### Text segment:
It is mine. Fantasizing is good, if about your partner, but only when you can carry out those thoughts on a regular basis, or at least close to when those fantasizes first form, which it sounds like the OP will have the chance to do. If you are unable to fulfill those fantasies, or have to want a while (months, years), then it just causes problems. It was a huge issue with my ex and I.


----------



## Anon Pink (Jan 17, 2013)

kingsfan said:


> It is mine. Fantasizing is good, if about your partner, but only when you can carry out those thoughts on a regular basis, or at least close to when those fantasizes first form, which it sounds like the OP will have the chance to do. If you are unable to fulfill those fantasies, or have to want a while (months, years), then it just causes problems. It was a huge issue with my ex and I.


Wait... what? 

So fantasizing and retraining your brain to focus is good to do if you limit your fantasies to your partner and then seek to make those fantasies happen IRL? But stay away from fantasies if they are not partner focused?


----------



## Faithful Wife (Oct 31, 2012)

To really be intimate, you must really "be with" your partner and allow them to "see inside" you. How can you "be with" your partner or let them see inside you if your mind is somewhere else?


----------



## romantic_guy (Nov 8, 2011)

Ah yes...I remember when we were dating. We could not wait to find somewhere alone to have sex (we were teenagers). What happens after 41 years??? To be sure, there are still times like that, like when we go away for our anniversary trip to the Riviera Maya every year. But what about the daily grind? We make sure to get away to a romantic B&B as often as we can, but you can only do that so often. Watching a romantic movie helps too, but sometimes you want more. 

So I heard about this book, "Kosher Adultry: Seduce and Sin With Your Spouse" and it looks great! We set it aside while my wife recovers from a hysterectomy that went wrong about 11 weeks ago. When she finally recovers, we are going to pick it up again. Get a copy. It addresses this very common problem.


----------



## Mavash. (Jan 26, 2012)

I've suffered from anxiety and depression for most of my adult life. Early on I began to have trouble sleeping so I got a fan. The white noise stops my mind from racing/wandering with my help of course. I did have to practice. It's like meditation learning to clear your head. The fan is my tool. To this day and its been 27 years I still need a fan and I use it when having sex too. If its too quiet or I hear random noises my mind wanders.

### Data section:

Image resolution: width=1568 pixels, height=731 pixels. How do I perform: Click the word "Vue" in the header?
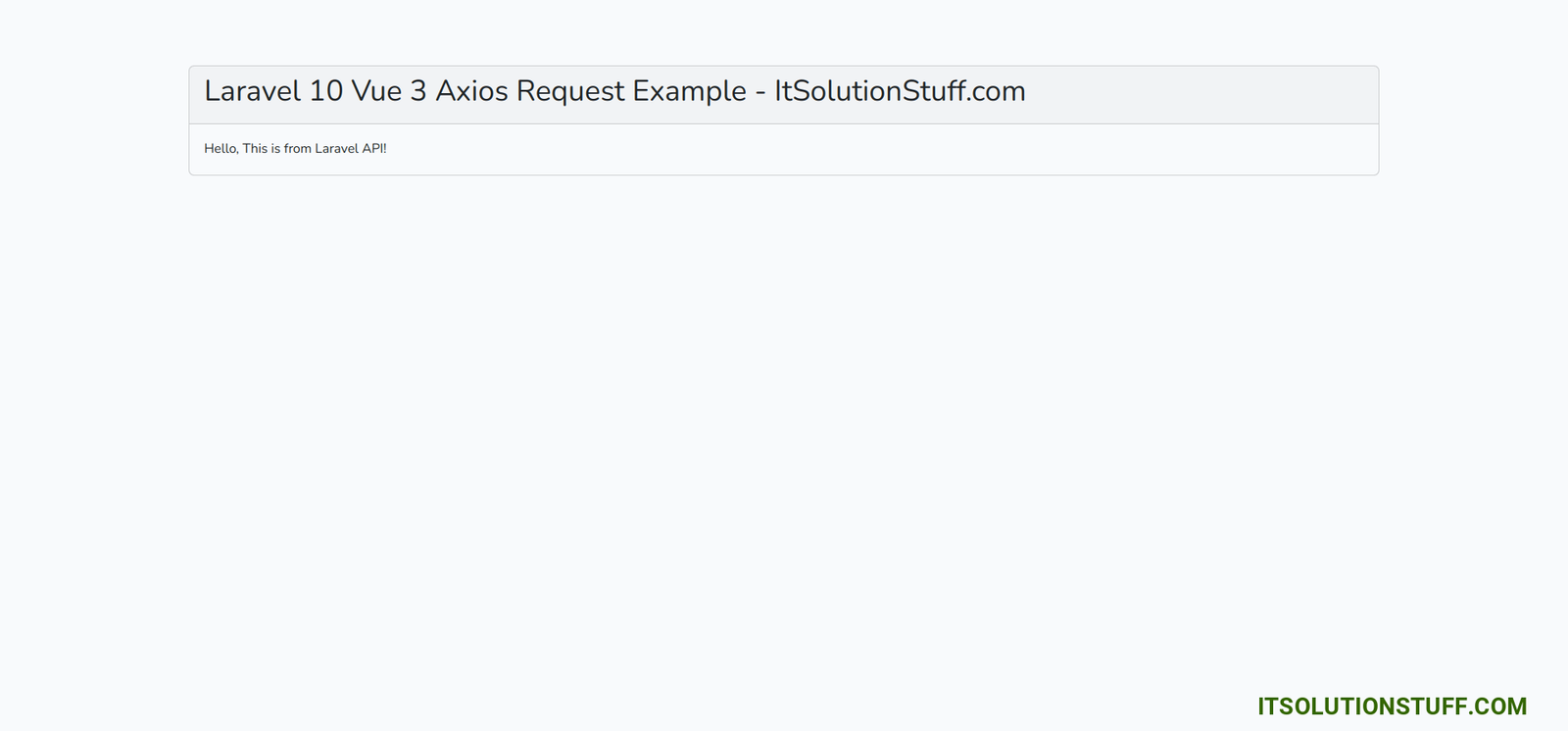pos(376,91)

### Exercise aim:
Write what comes next in the forum thread about keeping one's mind on a partner during sex, picking up right after its final sentence.

### Exercise answer:
----------



## kag123 (Feb 6, 2012)

So here's a great example of the problem, as I see it:

This morning we woke up and started making out, it was great, we were both so in the moment and in a perfect world we would have been able to pause time and enjoy ourselves. But, its a work day and neither of us could be late, so we had to pry ourselves off of each other and go to work.

I left feeling great though and thinking to myself how this gives us a good opportunity to continue to build the passion through out the day. I was thinking about the anticipation of tonight on my whole drive to work and sent him a sexy text knowing he would read it when he got to his desk in the morning. I get to work before him so I started my work day eagerly awaiting his reply.

Instead of responding at all to my text in a sexy way, he starts telling me about how he is having cold feet about the date we had planned for Sunday. (We were supposed to attend a wine festival with a group of friends, he had many opportunities to purchase the tickets to it well in advance at a cheaper price but he kept putting it off, so now we will have to pay full price at the door which he was b!tching about.) So I get a series of texts about how he doesn't want to spend the money and how our babysitter is trying to back out at the last minute.

So I immediately lose any sexy feelings and just become irritated and disappointed that we will probably miss this event that I was soooo looking forward to due to lack of babysitting and his resistance over the cost. There's more back and forth between us - not fighting, just mundane details and trying to figure out if we can salvage the date. 

I stop writing to him and get involved in my work, figuring the dreams of passion are gone at this point - out of dreamland and back to reality. 

Then he writes "So, do you want to leave work early today to pick up where we left off?"

I have completely diverted my mind from what was going on this morning at this point - this morning might as well have been months ago - and I am not sure I can get myself back there.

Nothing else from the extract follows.